Não, não há nada de panfletário em "A grande jogada". O que faz dele um filme feminista é o fato de ter como protagonista uma mulher corajosa e que não baixa a cabeça diante dos homens que tentam mandar no jogo. Se seu advogado - vivido pelo ótimo Idris Elba - é quem vai tentar salvar sua pele, ele o faz de acordo com suas diretrizes, que incluem manter a ética profissional mesmo quando corre o risco de parar na cadeira. Molly Bloom não pede desculpas pelo que é - e essa força, que nem mesmo sua derrocada consegue apagar completamente. Atleta frustrada (com uma carreira de esquiadora interrompida por um acidente) e com sérios problemas de relacionamento com o pai (Kevin Costner) - um homem exigente e pouco dado a carinhos -, Molly descobre, quase acidentalmente, o submundo do pôquer, e, depois de um tempo como coadjuvante de uma série de jogos, decide tornar-se a coordenadora de grupos milionários de celebridades e empresários. Competente e discreta, ela se torna uma conhecida e respeitada gerente de jogos - até que se envolve, sem querer, com a perigosa máfia russa, o que a coloca na mira do FBI.
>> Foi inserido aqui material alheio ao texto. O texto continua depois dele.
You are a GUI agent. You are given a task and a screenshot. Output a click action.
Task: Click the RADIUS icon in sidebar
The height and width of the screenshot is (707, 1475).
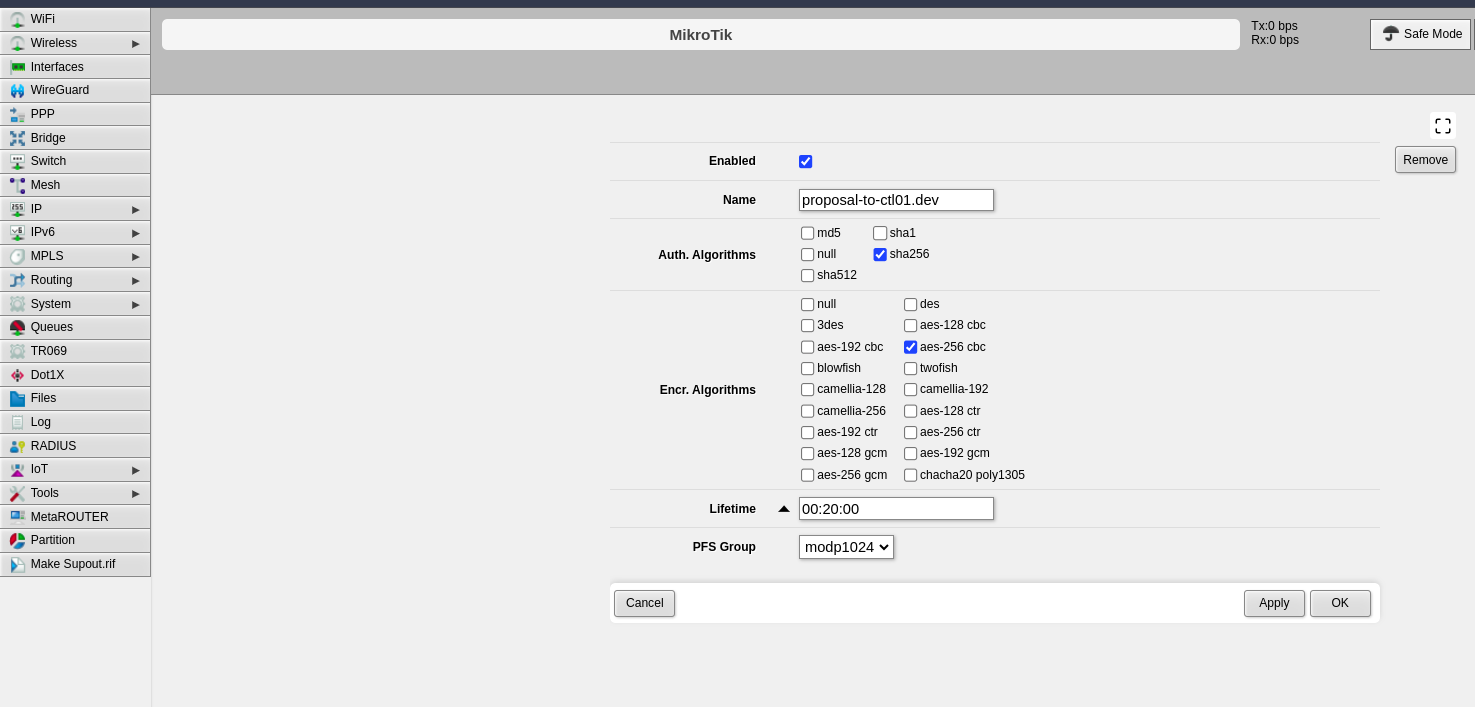coord(17,446)
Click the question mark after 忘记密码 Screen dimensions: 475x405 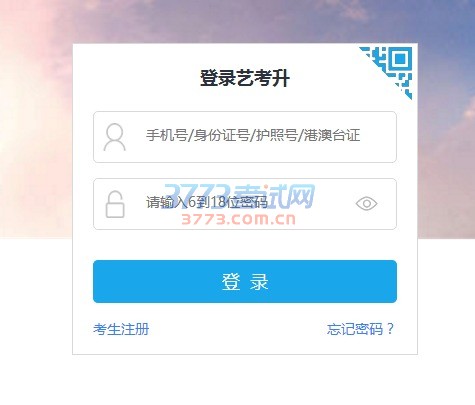[x=390, y=329]
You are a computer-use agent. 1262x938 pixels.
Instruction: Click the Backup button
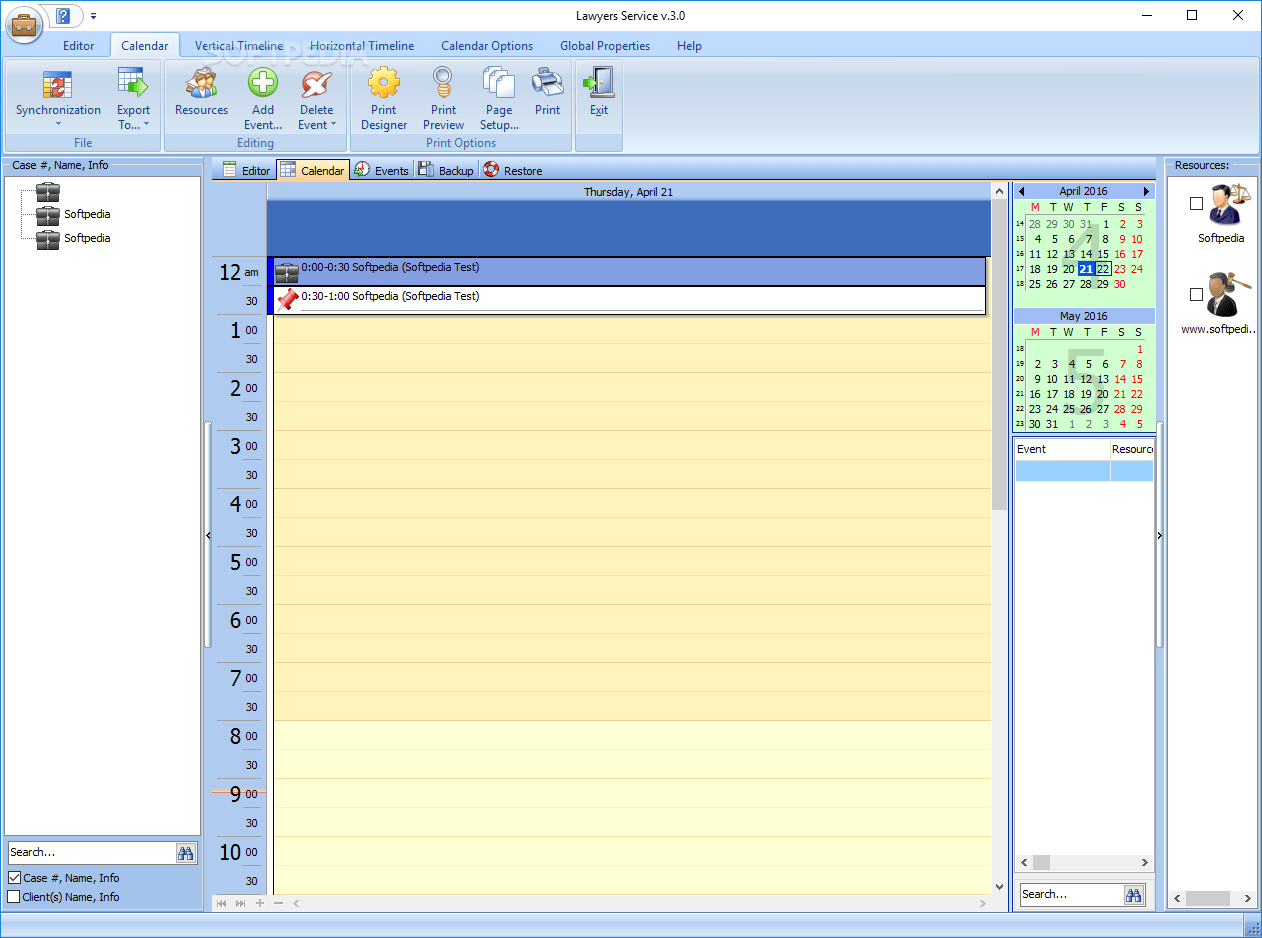click(445, 170)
Contado através de flashbacks, através das conversas de Molly com seu advogado, Charlie Jaffey (Idris Elba), "A grande jogada" usa e abusa de artifícios visuais para seduzir o público, e para isso, conta com a edição inteligente e diálogos afiados, com certa dose de ironia e personagens bastante interessantes. Do início, com Molly explicando sua trajetória de aspirante a atleta olímpica a gerente de noitadas milionárias de pôquer, até o final, quando ela se vê obrigada a pagar por seus erros de estratégia, o filme de Sorkin apresenta ao espectador jogadores dos mais variados níveis de vício - inclusive um ator de cinema (interpretado por Michael Cera) que, segundo consta, era Tobey Maguire, que levava seu amigo Leonardo DiCaprio para noites de jogatina que enriqueciam - e muito - a renda da protagonista. E se o tom da produção vai ficando cada vez mais sombrio conforme Molly vai se encrencado com a máfia russa sem saber, melhor ainda o filme vai se tornando, demonstrando o domíno do roteirista transformado em cineasta. Se em seu primeiro filme ele já demonstra tal segurança, é de se imaginar como será sua próxima incursão na cadeira de diretor. "A grande jogada" é um filme de enormes qualidades, um entretenimento adulto de alto gabarito que merece ser descoberto e aplaudido.